Qualche anno dopo, nel 1988, Ruri inizia a comportarsi in modo inconsueto per la sua età: fa disegni che non hanno nulla da invidiare a quelli di una vera artista, parla inglese e articola pensieri da persona adulta. Un giorno, la piccola fugge di casa per andare in un negozio di dischi, e quando viene ritrovata si rivolge al padre Kei in modo criptico, come se stesse parlando di se stessa in una vita passata.

La narrazione fa un altro salto temporale, fino al 1999, quando l’adolescente Ruri (interpretata da Kikuchi Hinako) rivela alla compagna di scuola Yui di non essere ciò che sembra. In questo tortuoso viaggio tra passato, presente e futuro si inserisce un altro filone narrativo, stavolta ambientato negli anni Ottanta: la storia d’amore tra il proprietario del negozio di dischi Misumi Tetsuhiko (Meguro Ren) e una ragazza, anch’essa di nome Ruri (Arimura Kasumi).

Giunto a questo punto dello sviluppo, lo spettatore scopre che Kozue e Ruri sono morte in un incidente d’auto e la vita di Kei, nel presente, è tormentata dal dolore del lutto. Cercando di reprimere una sgradevole sensazione di mal di mare, lo spettatore continua a muoversi avanti e indietro, tra i flutti dei vari piani narrativi, nella speranza che gli venga rivelata il prima possibile la soluzione del mistero delle reincarnazioni.

Il film si basa sull’omonimo romanzo di Shōgo Satō, che quando è uscito nel 2017 è diventato subito un bestseller.

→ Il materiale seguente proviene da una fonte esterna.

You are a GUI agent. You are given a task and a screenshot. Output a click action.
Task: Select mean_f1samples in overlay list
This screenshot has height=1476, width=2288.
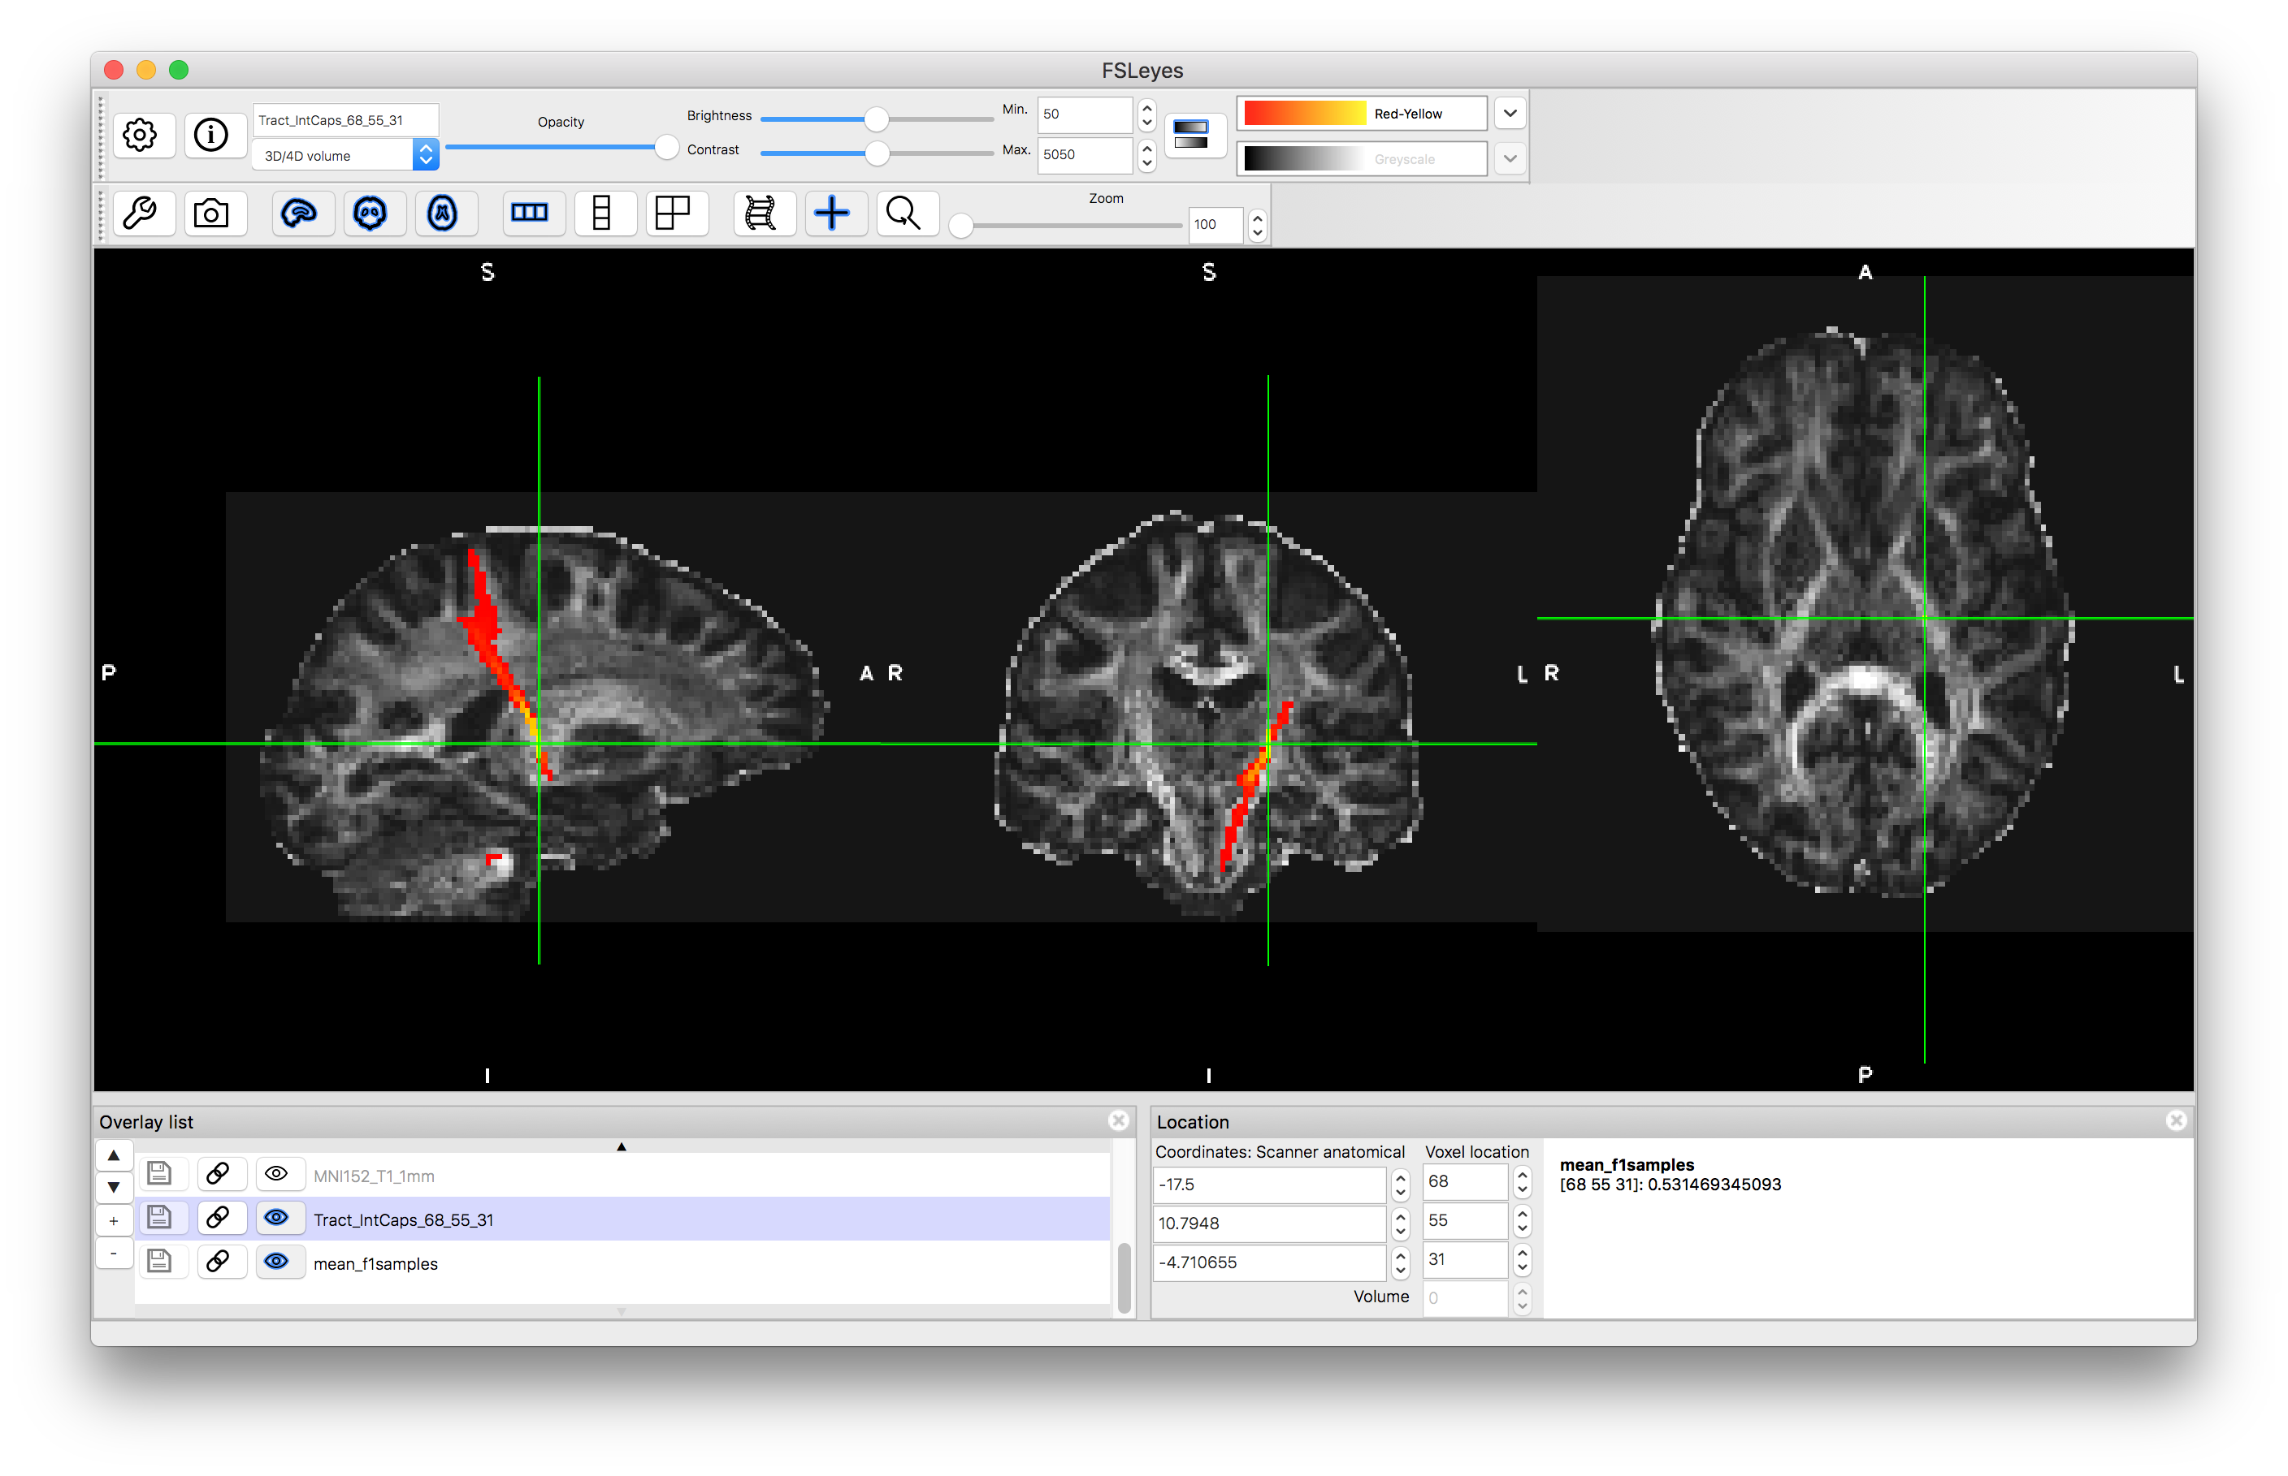[376, 1263]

Si spera che la popolarità del romanzo non venga tragicamente interrotta dal suo adattamento filmico, e che la versione stampata possa rimanere più a lungo nel ricordo del pubblico.

Con tutta probabilità, ad accentuare la confusione tra le varie linee temporali si trova una caratterizzazione storica quasi inesistente. Se non fosse per il fatto che Tetsuhiko usa una cinepresa analogica, difficilmente si potrebbe pensare agli anni Ottanta, tantomeno si può ritenere che la fugace comparsa di un vecchio cellulare possa ricordare gli anni Novanta.

Eppure, il film di Hiroki intrattiene chi lo vede, a tratti sa essere commovente e, alla fine, riesce nel suo intento: tra colpi di scena improbabili e soluzioni narrative poco fluide, se lo spettatore abbandona le aspettative iniziali su un titolo così evocativo, le due ore del film trascorrono in modo piacevole.

In tutto ciò, le citazioni colte provenienti da opere del taglio di Anna Karenina, nonché da canzoni come Woman e Remember Love di John Lennon, stridono con i toni da telenovela, e non fanno altro che aumentare la distanza tra spettatore e storia narrata. Alla fine, ciò che emerge è una storia artificiosa, la cui finzionalità difficilmente viene accettata dallo sguardo di chi la osserva.